Introduction
I wrote the following notes on the Conjugate Gradient method after reading Jonathan Shewchuk's Introduction to the Conjugate Gradient Method Without the Agonizing Pain.
Shewchuk's paper is as wonderful as its title, with low dimensional examples and diagrams that give a visceral feel for what the conjugate gradient method is. However, articulating an idea in your own words and in your own way is necessary if you want to understand it really deeply. These notes are my attempt to do this- hopefully you'll find them useful and perhaps even insightful. Please enjoy!
I've divided the notes into sections as follows:
Gradient Descent
We'd like to find the \(\mathbf{x}\) that solves \(\mathbf{A}\mathbf{x}=\mathbf{b}\), where \(\mathbf{A}\) is a symmetric positive-definite matrix of real numbers. We do this iterating towards \(\mathbf{x}\) from some starting point \(\mathbf{x}_0\).

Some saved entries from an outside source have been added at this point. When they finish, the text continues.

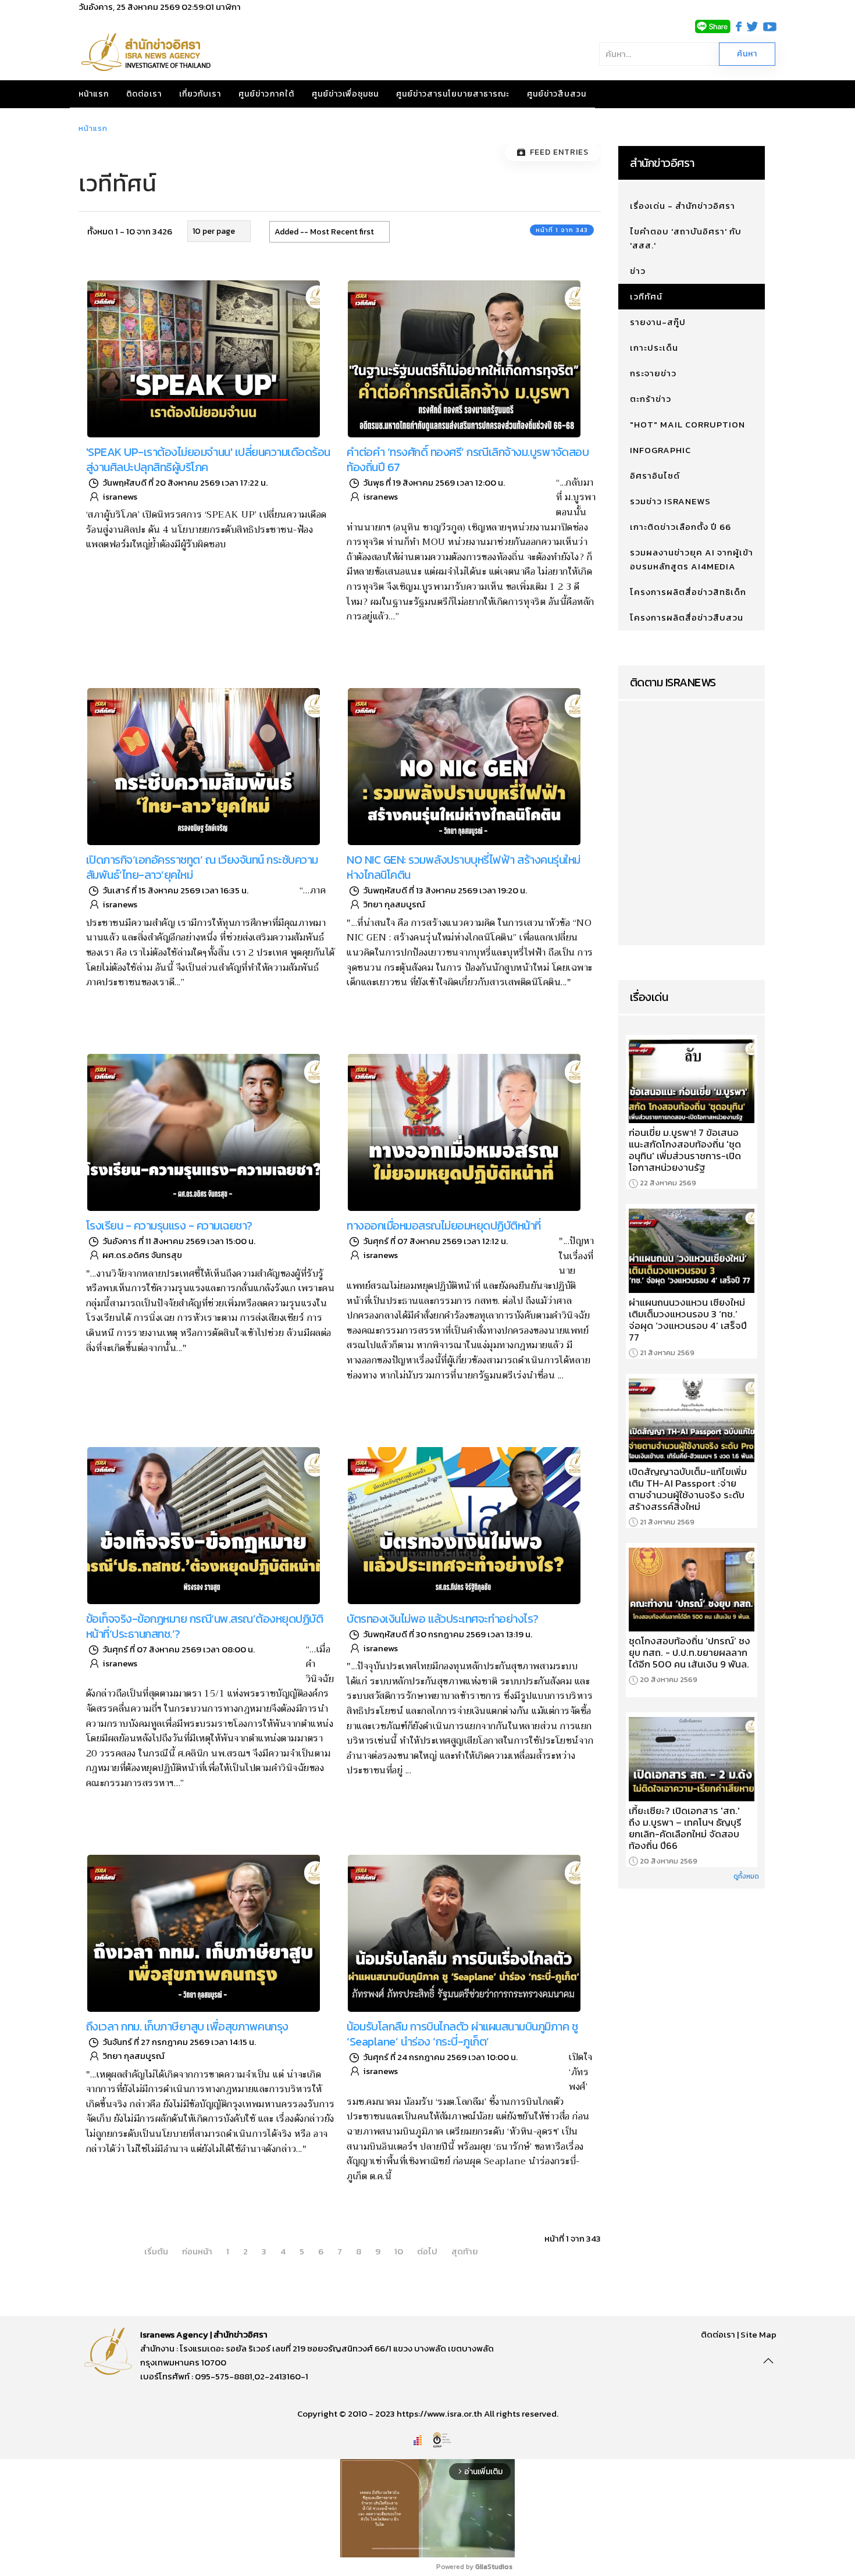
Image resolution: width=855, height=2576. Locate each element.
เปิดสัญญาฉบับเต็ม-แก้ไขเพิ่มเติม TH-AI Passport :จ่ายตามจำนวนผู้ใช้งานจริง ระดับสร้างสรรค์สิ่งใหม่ (688, 1489)
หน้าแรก (94, 94)
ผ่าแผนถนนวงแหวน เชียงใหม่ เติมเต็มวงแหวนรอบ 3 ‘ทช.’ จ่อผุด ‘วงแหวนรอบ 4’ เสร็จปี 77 (688, 1319)
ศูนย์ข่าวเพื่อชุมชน (345, 94)
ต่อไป (427, 2251)
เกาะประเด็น (654, 347)
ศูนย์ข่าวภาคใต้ (266, 94)
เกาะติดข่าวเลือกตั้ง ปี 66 (680, 526)
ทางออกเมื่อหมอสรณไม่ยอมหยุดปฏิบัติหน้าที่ (444, 1225)
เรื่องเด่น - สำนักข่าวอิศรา (682, 205)
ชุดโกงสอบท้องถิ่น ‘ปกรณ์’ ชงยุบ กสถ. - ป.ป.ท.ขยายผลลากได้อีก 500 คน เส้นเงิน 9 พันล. (689, 1652)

Let \(\mathbf{d}_i\) be an \(\mathbf{A}\)-orthogonal basis for \(\mathbb{R}^n\). That is, let the \(\mathbf{d}_i\)'s comprise a basis, and satisfy \(\mathbf{d}_i^T\mathbf{A}\mathbf{d}_j=0\) when \(i\neq j\).
Given \(\mathbf{x}_0\in\mathbb{R}^n\), there are unique \(\alpha_i\) such that
$$\mathbf{x}_0+\alpha_1\mathbf{d}_1+\alpha_2\mathbf{d}_2+\alpha_3\mathbf{d}_3+\cdots+\alpha_n\mathbf{d}_n=\mathbf{x}$$We use this equation to build a sequence of points \(\mathbf{x}_i\) that get closer and closer to \(\mathbf{x}\).

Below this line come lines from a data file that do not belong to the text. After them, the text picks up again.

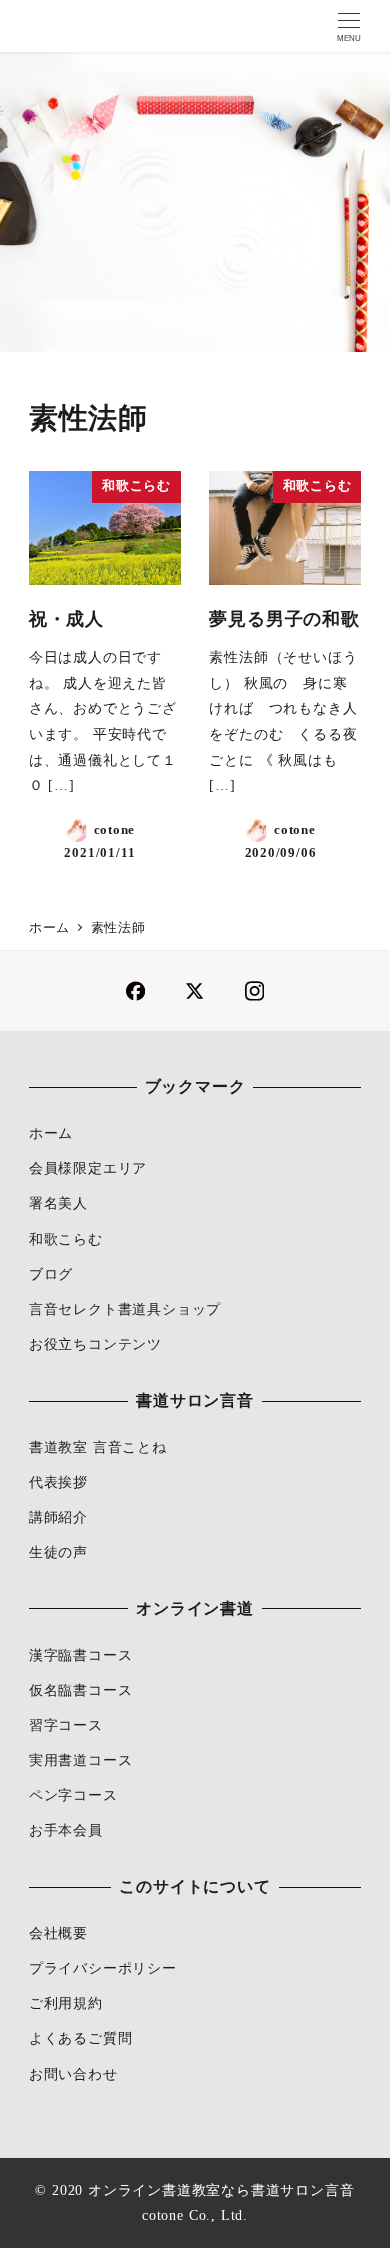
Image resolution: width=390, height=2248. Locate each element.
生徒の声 (58, 1552)
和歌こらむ (66, 1239)
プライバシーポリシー (103, 1968)
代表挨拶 (58, 1482)
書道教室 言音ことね (98, 1447)
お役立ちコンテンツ (95, 1344)
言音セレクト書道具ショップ (125, 1309)
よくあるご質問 (81, 2038)
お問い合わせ (73, 2074)
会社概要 (58, 1933)
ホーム (51, 1133)
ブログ (51, 1274)
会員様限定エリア (88, 1168)
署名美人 (58, 1203)
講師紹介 (58, 1517)
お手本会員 (66, 1830)
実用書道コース (81, 1760)
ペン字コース (73, 1795)
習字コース (66, 1725)
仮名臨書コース (81, 1690)
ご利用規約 (66, 2003)
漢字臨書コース (81, 1655)
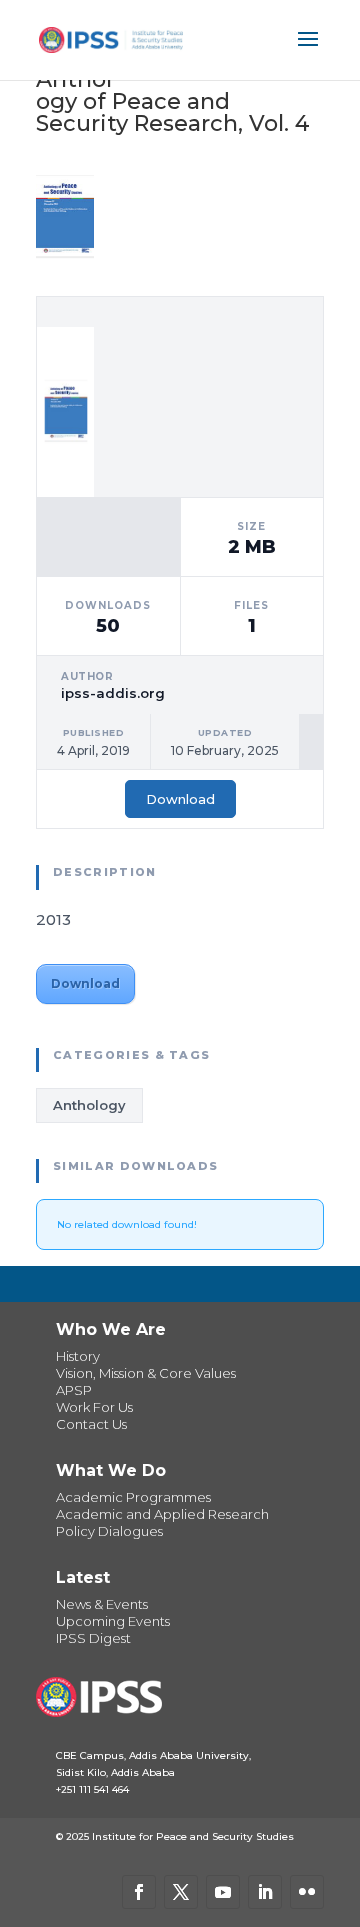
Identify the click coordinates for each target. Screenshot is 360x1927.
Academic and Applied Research (162, 1514)
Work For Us (94, 1407)
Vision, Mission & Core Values (146, 1373)
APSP (74, 1390)
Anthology (89, 1105)
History (78, 1356)
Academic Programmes (133, 1497)
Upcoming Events (113, 1621)
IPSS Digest (93, 1638)
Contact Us (91, 1424)
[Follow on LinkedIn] (265, 1892)
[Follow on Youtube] (223, 1892)
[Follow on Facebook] (139, 1892)
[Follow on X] (181, 1892)
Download (180, 799)
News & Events (102, 1604)
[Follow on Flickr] (307, 1892)
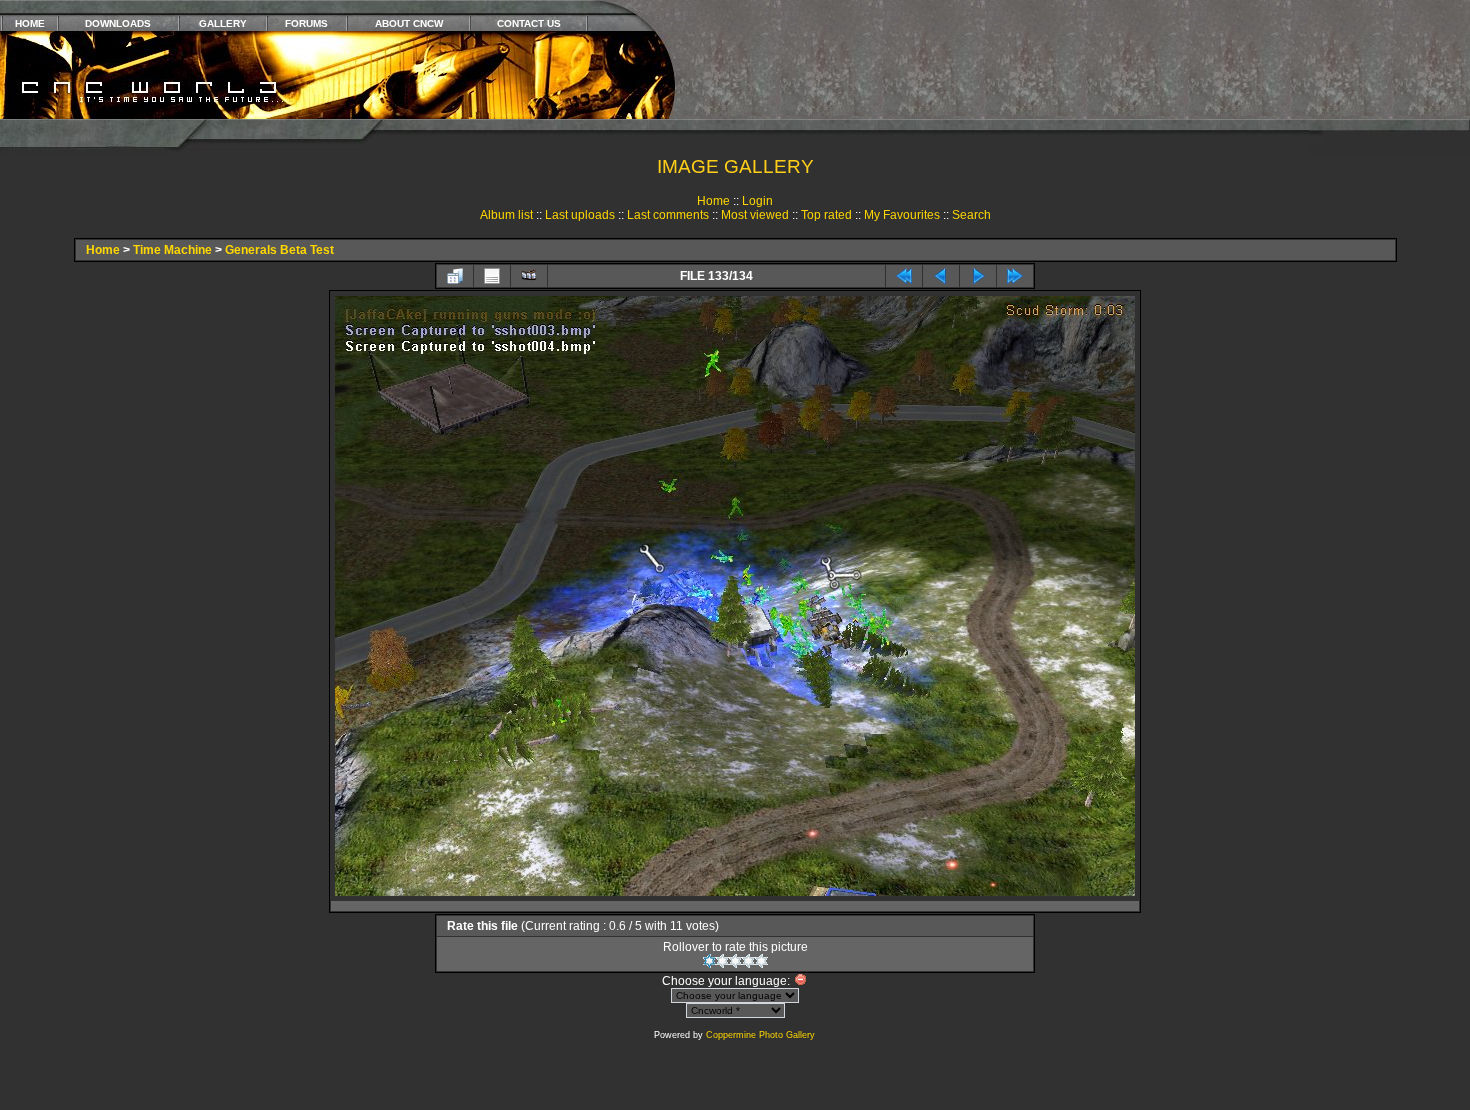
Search (971, 215)
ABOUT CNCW (409, 23)
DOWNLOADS (118, 23)
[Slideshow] (529, 276)
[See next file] (978, 276)
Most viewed (755, 215)
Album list (506, 215)
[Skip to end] (1015, 276)
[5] (761, 961)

The error associated with each \(\mathbf{x}_i\) is given by \(\mathbf{e}_i=\mathbf{x}-\mathbf{x}_i\). Although we don't know \(\mathbf{e}_i\) (because we don't know \(\mathbf{x}\)), we do know a proxy for the error called the residual, defined by \(\mathbf{r}_i=\mathbf{A}\mathbf{e}_i\). Note that
$$ \begin{align} \mathbf{r}_i &=\mathbf{A}\mathbf{e}_i\\ &=\mathbf{A}(\mathbf{x}-\mathbf{x}_i)\\ &=\mathbf{b}-\mathbf{A}\mathbf{x}_i \end{align} $$The error \(\mathbf{e}_i\) is given by $$ \mathbf{e}_i = \alpha_{i+1}\mathbf{d}_{i+1} +\alpha_{i+2}\mathbf{d}_{i+2} +\cdots +\alpha_n\mathbf{d}_n, $$ and so $$ \mathbf{r}_i = \mathbf{A}\mathbf{e}_i = \alpha_{i+1}\mathbf{A}\mathbf{d}_{i+1} +\alpha_{i+2}\mathbf{A}\mathbf{d}_{i+2} +\cdots +\alpha_n\mathbf{A}\mathbf{d}_n. \tag{1} $$
The \(\mathbf{d}_i\)'s are \(\mathbf{A}\)-orthogonal, and so observe \((\bigstar)\) that \(\mathbf{r}_i\) is orthogonal to \(\mathbf{d}_1\), \(\mathbf{d}_2\), ..., \(\mathbf{d}_i\). Also observe that \(\mathbf{d}^T_{i+1}\mathbf{r}_i=\alpha_{i+1}\mathbf{d}^T_{i+1}\mathbf{A}\mathbf{d}_{i+1}\), which gives us $$ \alpha_{i+1} = \frac{\mathbf{d}^T_{i+1}\mathbf{r}_i}{\mathbf{d}^T_{i+1}\mathbf{A}\mathbf{d}_{i+1}} $$
Thus, given only \(\mathbf{A}\), \(\mathbf{b}\), \(\mathbf{x}_i\), and the \(\mathbf{d}_i\)'s, we can compute $$ \mathbf{x}_{i+1} = \mathbf{x}_i+\alpha_{i+1}\mathbf{d}_{i+1}. $$
We can also compute \(\mathbf{r}_{i+1}\), either directly as \(\mathbf{b}-\mathbf{A}\mathbf{x}_{i+1}\), or as an update to \(\mathbf{r}_i\), observing from \((1)\) that \(\mathbf{r}_{i+1}=\mathbf{r}_i-\alpha_{i+1}\mathbf{A}\mathbf{d}_{i+1}\).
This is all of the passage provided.